Cette liturgie a un avenir
La deuxième question concerne la célébration du rite liturgique préconciliaire, l’usus antiquior du rite romain. Comme je l’ai déjà dit, surtout au vu des fruits évidents que ce rite a produits au cours des dernières décennies, malgré une attitude cléricale intransigeante contre la vénérable liturgie latino-grégorienne – attitude typique du cléricalisme que le pape François a condamné à plusieurs reprises – une nouvelle génération de jeunes est apparue au cœur de l’Église. Il s’agit d’une génération de jeunes familles qui démontrent que cette liturgie a un avenir parce qu’elle a un passé, une histoire de sainteté et de beauté qui ne peut être effacée ou abolie du jour au lendemain. Je continue à maintenir cela. Et même si je comprends que de nombreux prêtres se trouvent actuellement dans une situation très difficile concernant l’usus antiquior, je vous encourage à ne jamais oublier ni nier la profonde vérité enseignée par le pape Benoît XVI : « Ce qui était sacré pour les générations précédentes reste sacré et grand pour nous aussi ; cela ne peut pas devenir soudainement complètement interdit ou même nuisible. « Il est bon pour nous tous de sauvegarder les richesses qui ont grandi grâce à la foi et à la prière de l’Église et de leur donner la place qui leur revient » (Lettre aux évêques , 7 juillet 2007). (...) Rappelons-nous le principe de l’intégralité liturgique comme composante essentielle de la beauté liturgique – ainsi que de la vérité et de la bonté liturgiques – et tournons-nous maintenant vers certaines de ses applications pratiques.
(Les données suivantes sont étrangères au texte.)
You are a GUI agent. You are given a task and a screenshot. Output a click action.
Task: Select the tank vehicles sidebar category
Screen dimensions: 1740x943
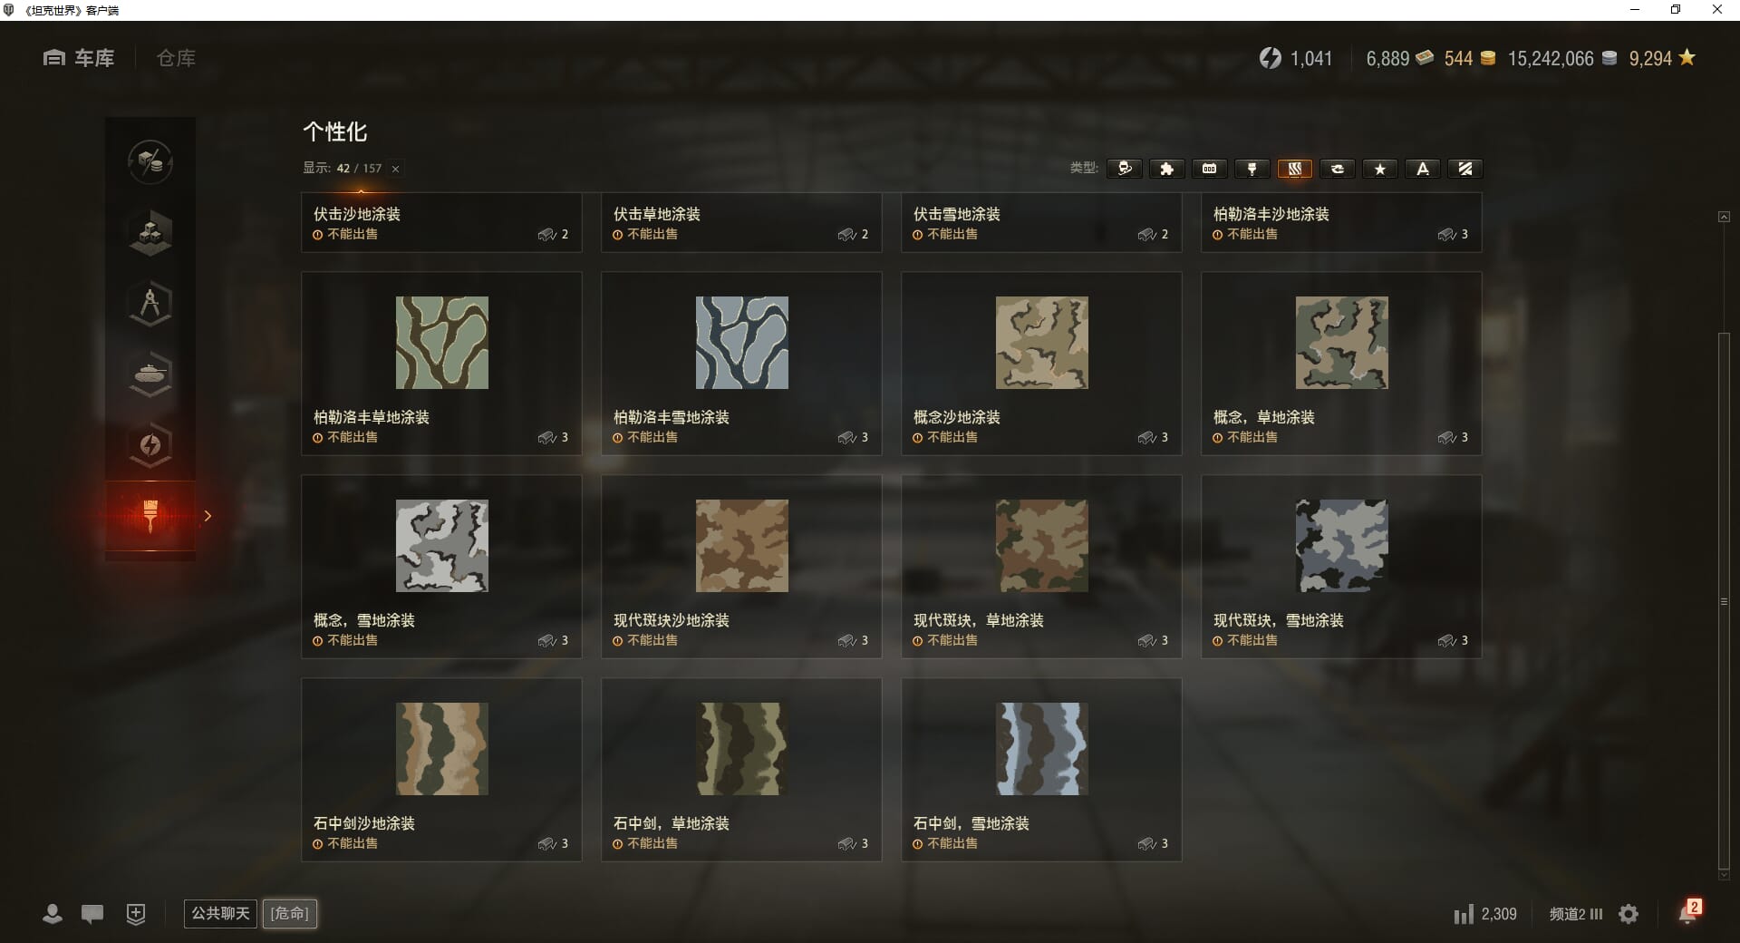click(150, 374)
L’Exhortation apostolique Sacramentum Caritatis – Sur l’Eucharistie, source et sommet de la vie et de la mission de l’Église – du Pape Benoît XVI, fruit des réflexions menées lors du Synode des évêques de 2005, constitue un très bon point de départ. Je voudrais souligner qu’il s’agit d’un document très important pour la formation liturgique, qui est très négligée. Si vous ne l’avez pas encore étudié, faites-le. Si cela fait un moment que vous ne l'avez pas consulté, veuillez le consulter à nouveau. Il vous guidera dans vos efforts pour garantir que vos célébrations liturgiques soient intégrales, qu’elles soient ce qu’elles devraient être et rien d’autre.
Est-ce que tout dans la liturgie est caractérisé par la beauté ?
Le pape Benoît XVI offre de nombreux conseils sages, qui ont émergé à la lumière des années turbulentes de la vie liturgique post-conciliaire, reflétées par les Pères synodaux. Peut-être que la meilleure de toutes est sa simple affirmation : « Il est nécessaire qu’en tout ce qui concerne l’Eucharistie il y ait un bon goût pour la beauté » (n° 41).
Nous pourrions bien faire de cela la base d’un examen de conscience concernant notre propre pratique liturgique : tout dans la liturgie que nous célébrons avec notre peuple est-il empreint de beauté, selon les moyens dont nous disposons ? Ou bien nous contentons-nous de pratiques, d’objets, de rituels, de musiques, etc. moins beaux – voire clairement inappropriés ?
Si l’Eucharistie est véritablement la source et le sommet de la vie et de la mission de l’Église, nous ne pouvons pas nous contenter d’un pis-aller ou d’un résultat moindre. Si nous faisons cela, nous bâtirons sur de mauvaises fondations. Tout ce que nous construisons sur ces fondations fragiles s’effondrera d’une manière ou d’une autre. Rappelons-nous les paroles du cardinal Ratzinger : « L’Église se tient et tombe avec la liturgie. … C’est pourquoi la célébration appropriée de la sainte liturgie est au centre de tout renouveau de l’Église.